From Long Poem Magazine, UK. ISSUE 28 | Autumn 2022
Adnan al-Sayegh was born in al-Kufa, a city on the banks of the Euphrates in Iraq in 1955 and is one of the most original voices of his generation of poets. His poetry denounces the devastation of wars and the horrors of dictatorship. Adnan has published thirteen collections of poetry, including the 550-page Uruk's Anthem (Beirut 1996), the 1380-page The Dice Of The Text (Beirut, Baghdad 2022) and very short poems Glimmerings… Of You (London, Baghdad 2024)

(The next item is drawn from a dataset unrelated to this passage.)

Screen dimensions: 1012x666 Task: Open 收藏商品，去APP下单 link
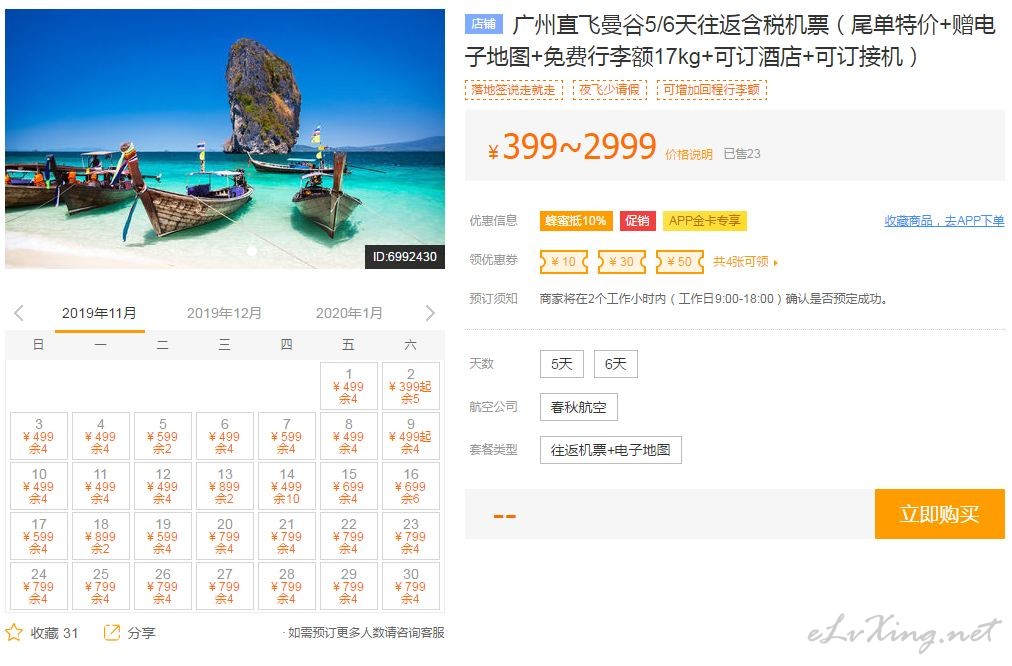(x=944, y=221)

He left his homeland in 1993, lived in Amman, and Beirut then took refuge in Sweden in 1996. Since 2004 he has been living in exile in London. He has received several international awards; among them, the Hellman-Hammet International Poetry Award (New York 1996), the Rotterdam International Poetry Award (1997) and the Swedish Writers Association Award (2005), and has been invited to read his poems in many festivals across the world. His poetry had been translated into into many languages.